REQUIREMENTS – Rewrite the records from the start up to and including the line with "Action: [x=65, y=187]", replacing "Instagram" with "Facebook" and leaving all else unchanged. Omit the pictures from the answer.

[Click-target data]
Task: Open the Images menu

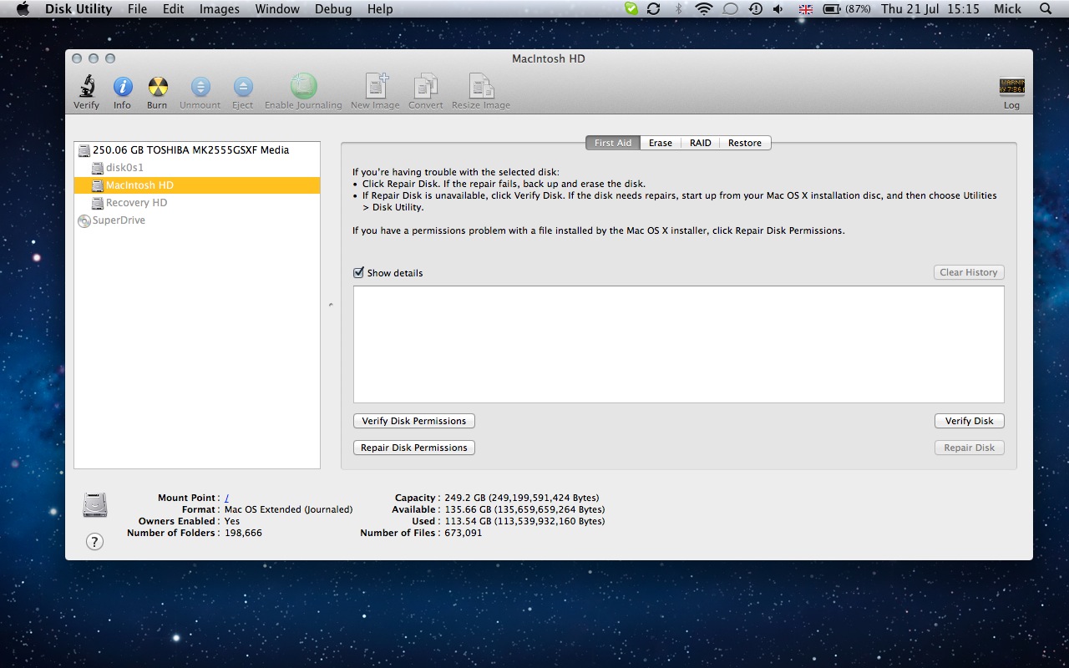Action: (220, 9)
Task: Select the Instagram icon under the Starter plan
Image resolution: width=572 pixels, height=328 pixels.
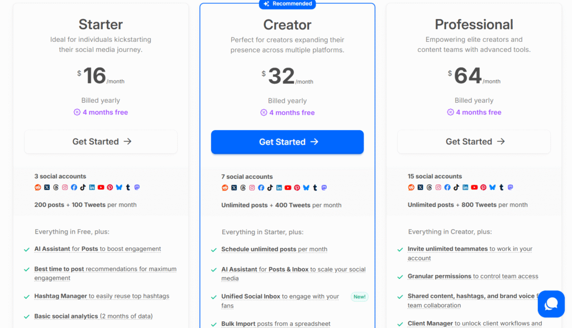Action: [x=65, y=187]
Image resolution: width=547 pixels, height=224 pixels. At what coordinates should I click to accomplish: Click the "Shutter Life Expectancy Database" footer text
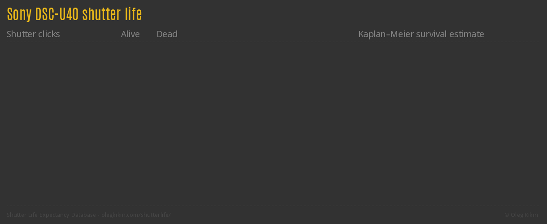[x=51, y=215]
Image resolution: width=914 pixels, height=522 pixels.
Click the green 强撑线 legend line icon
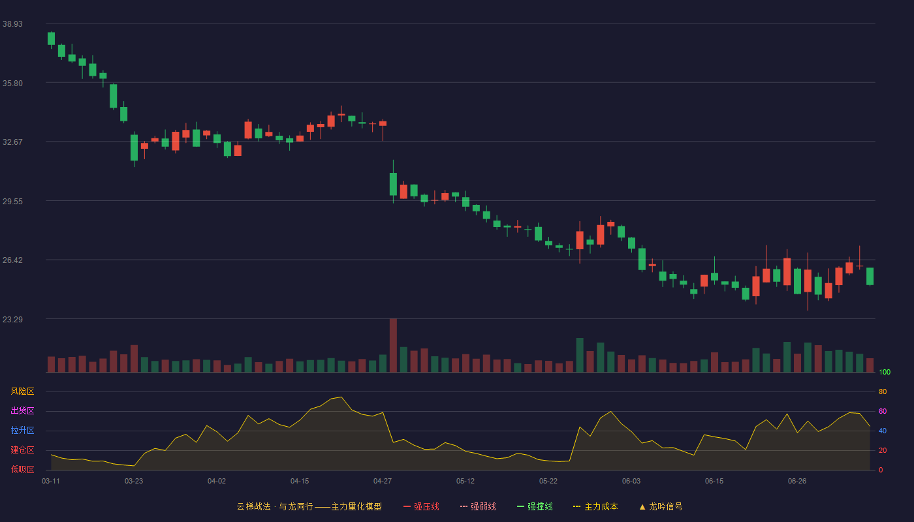521,506
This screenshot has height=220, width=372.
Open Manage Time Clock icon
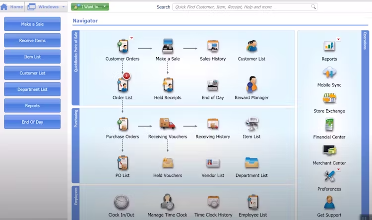168,203
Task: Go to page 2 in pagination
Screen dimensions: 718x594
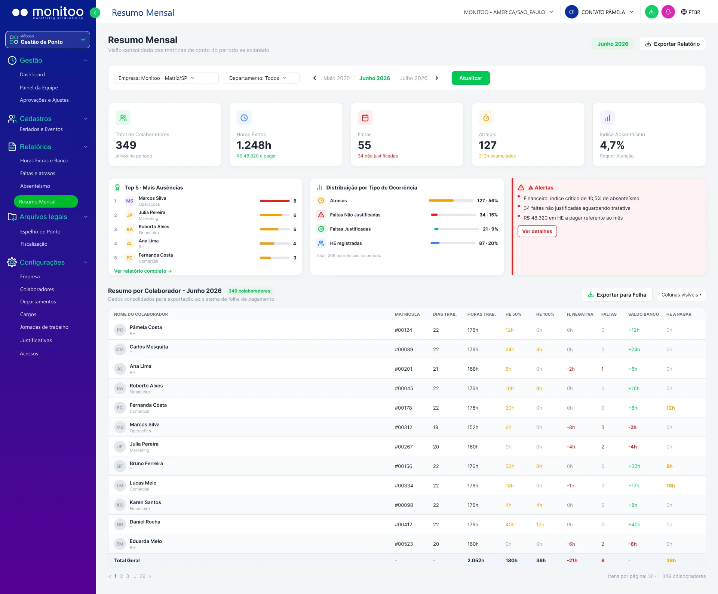Action: click(122, 576)
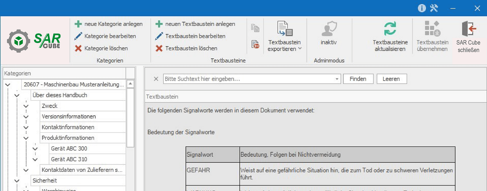487x191 pixels.
Task: Toggle the inaktiv Adminmodus icon
Action: [x=329, y=29]
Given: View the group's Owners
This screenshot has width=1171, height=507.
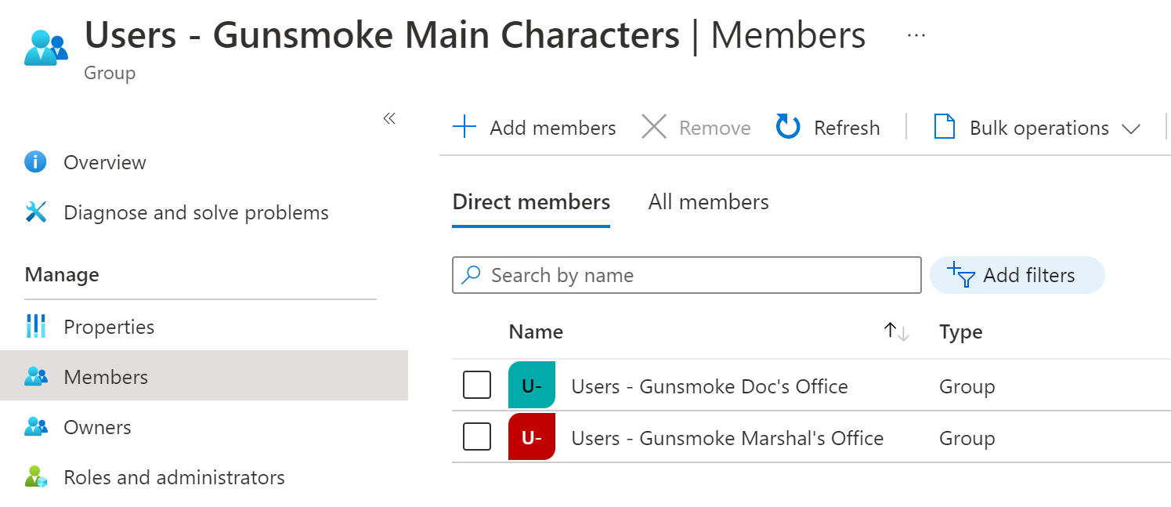Looking at the screenshot, I should 97,427.
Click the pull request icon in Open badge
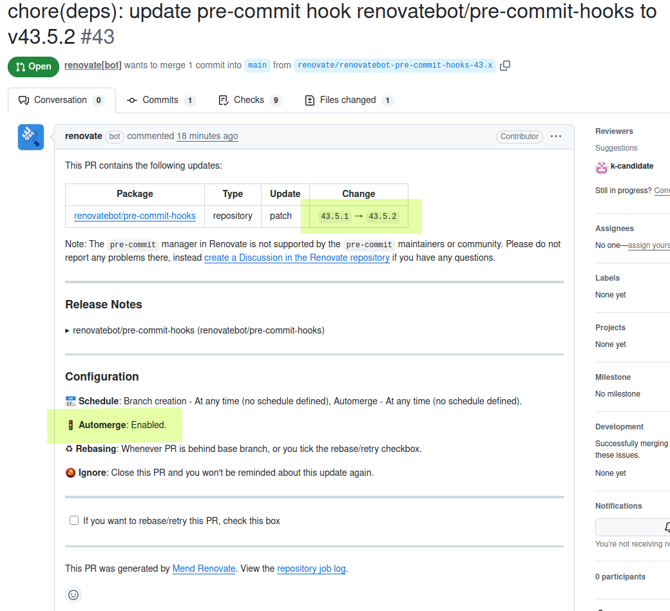 pos(19,66)
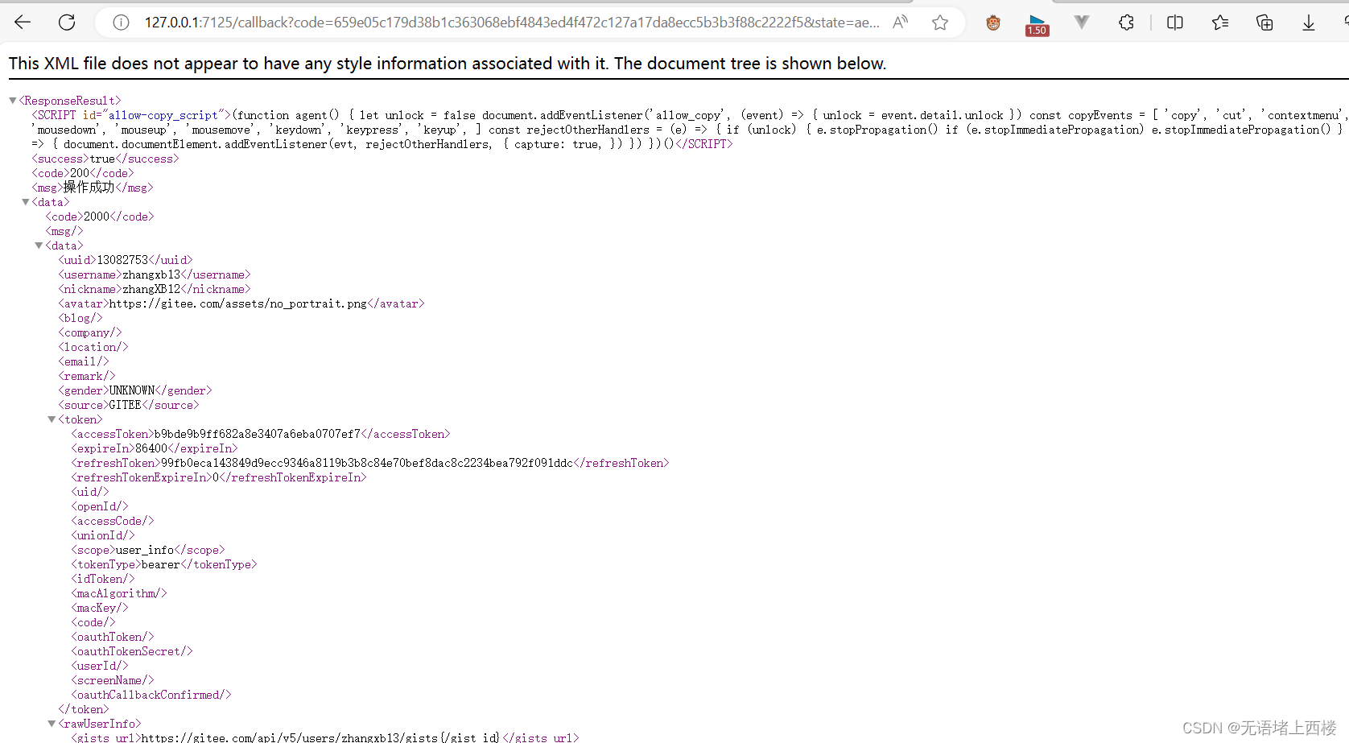Collapse the rawUserInfo element
1349x743 pixels.
tap(52, 723)

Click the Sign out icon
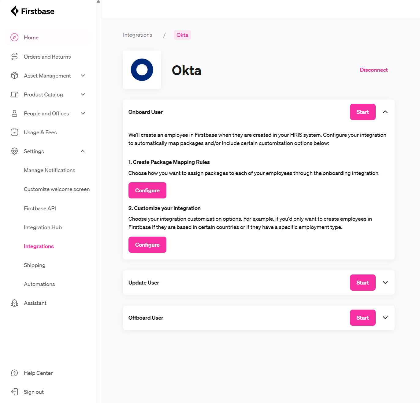(x=14, y=392)
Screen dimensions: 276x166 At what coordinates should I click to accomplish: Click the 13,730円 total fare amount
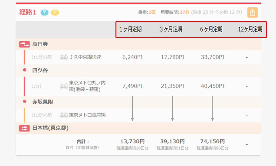pyautogui.click(x=132, y=141)
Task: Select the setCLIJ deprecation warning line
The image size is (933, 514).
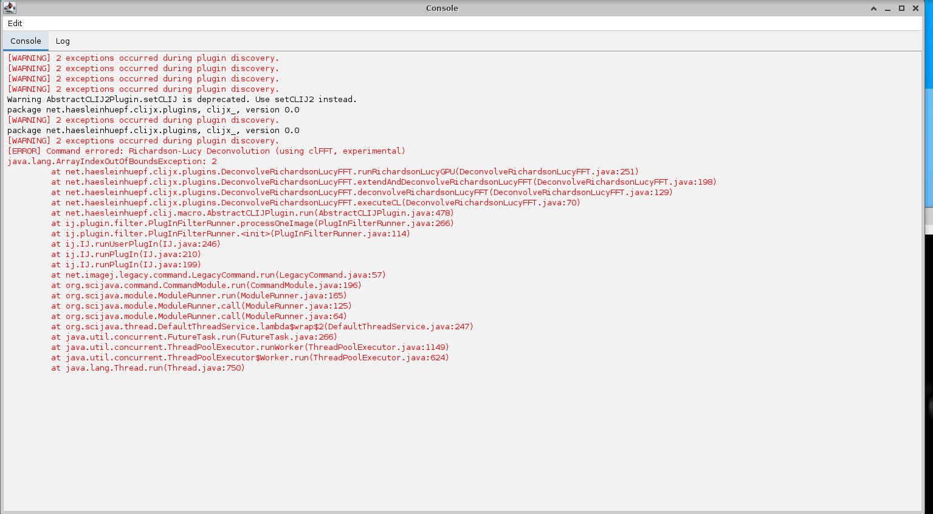Action: pyautogui.click(x=179, y=99)
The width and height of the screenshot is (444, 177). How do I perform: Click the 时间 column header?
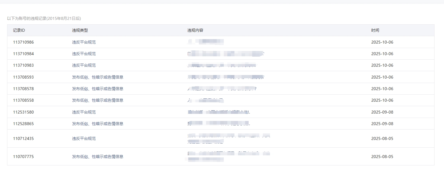click(x=375, y=30)
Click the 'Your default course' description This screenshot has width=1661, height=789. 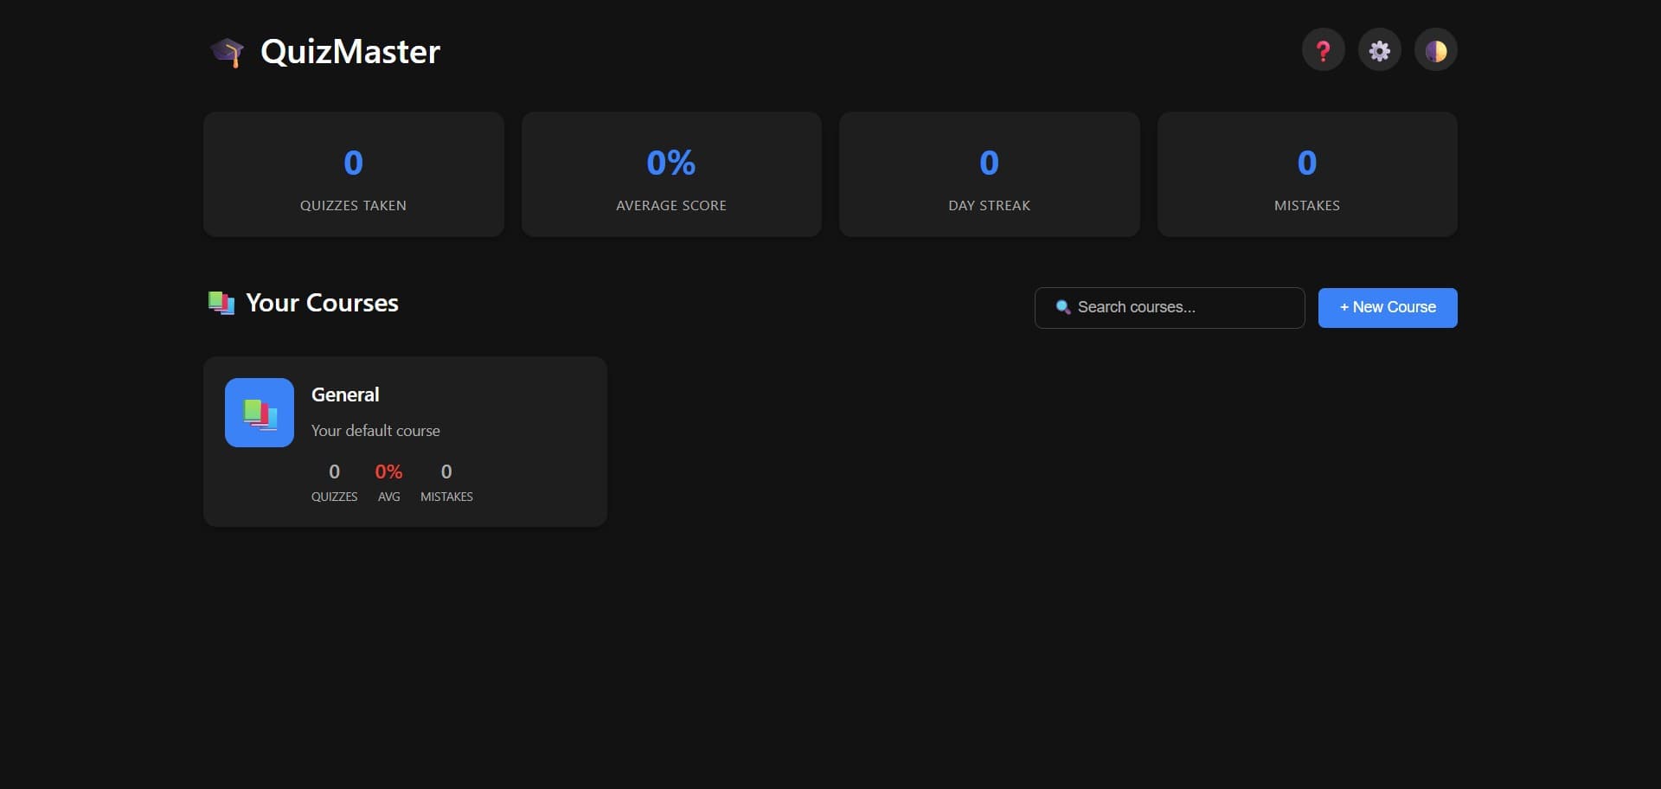tap(375, 431)
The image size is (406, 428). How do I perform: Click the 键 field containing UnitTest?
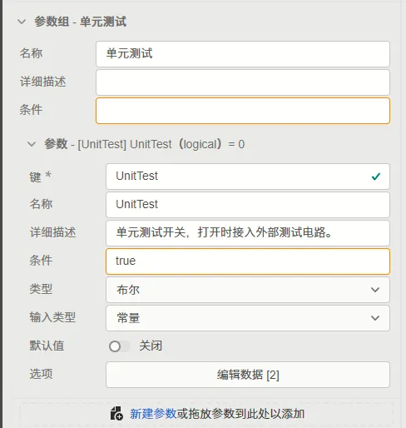[248, 177]
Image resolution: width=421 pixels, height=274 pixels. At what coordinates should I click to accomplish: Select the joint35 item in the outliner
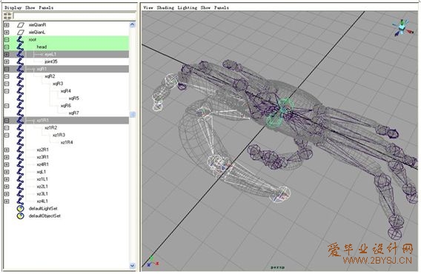pos(51,61)
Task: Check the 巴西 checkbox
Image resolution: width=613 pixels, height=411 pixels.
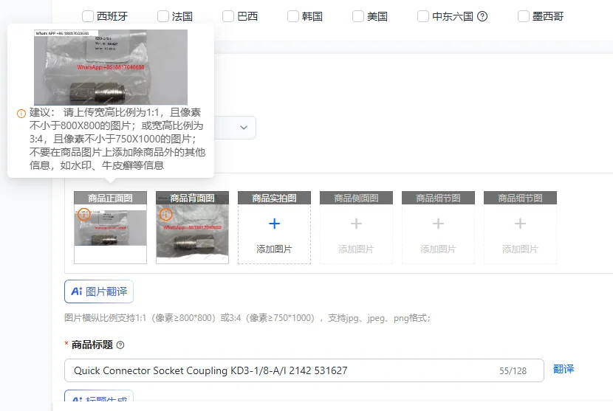Action: (228, 16)
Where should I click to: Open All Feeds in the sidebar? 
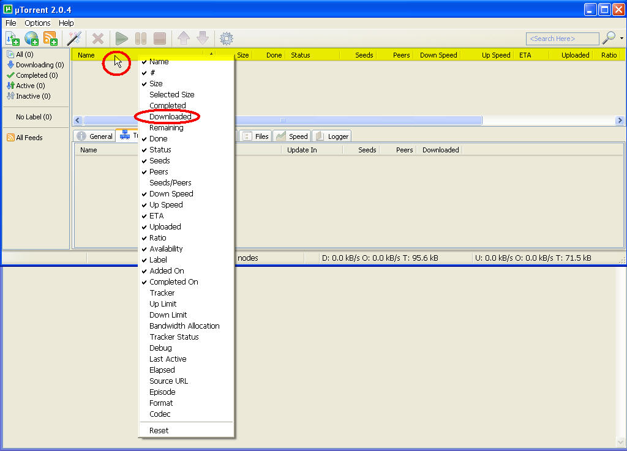(x=29, y=138)
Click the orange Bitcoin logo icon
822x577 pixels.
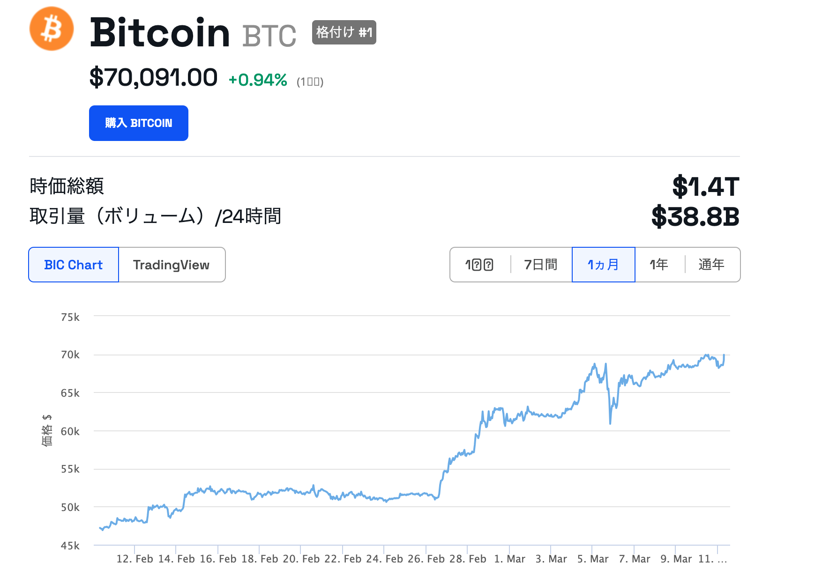tap(52, 29)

SOLUTION –
Task: Open the Images menu

Action: (220, 9)
Task: Select the Facebook icon under the Starter plan
Image resolution: width=572 pixels, height=328 pixels.
Action: [x=65, y=187]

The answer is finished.